What to work on — Retype the lines of the records exactly, starting at the line containing "Given: Open the To date field Sep 14, 2024" and ending at the line containing "Action: point(42,188)", with both of those lines included.

Extracted information —
------------------------
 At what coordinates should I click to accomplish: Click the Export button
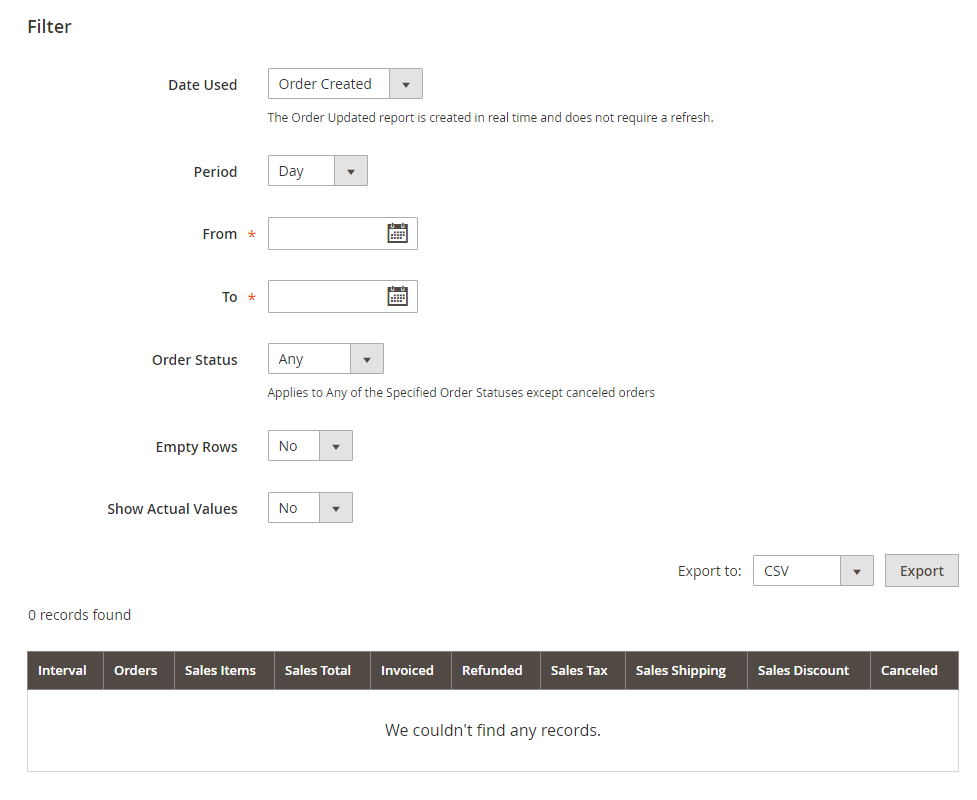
------------------------
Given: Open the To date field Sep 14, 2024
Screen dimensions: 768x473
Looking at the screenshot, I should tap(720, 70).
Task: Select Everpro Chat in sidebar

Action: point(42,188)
------------------------
Answer to this exercise —
Given: Open the To date field Sep 14, 2024
Screen dimensions: 768x473
Looking at the screenshot, I should tap(720, 70).
Task: Select Everpro Chat in sidebar

Action: point(42,188)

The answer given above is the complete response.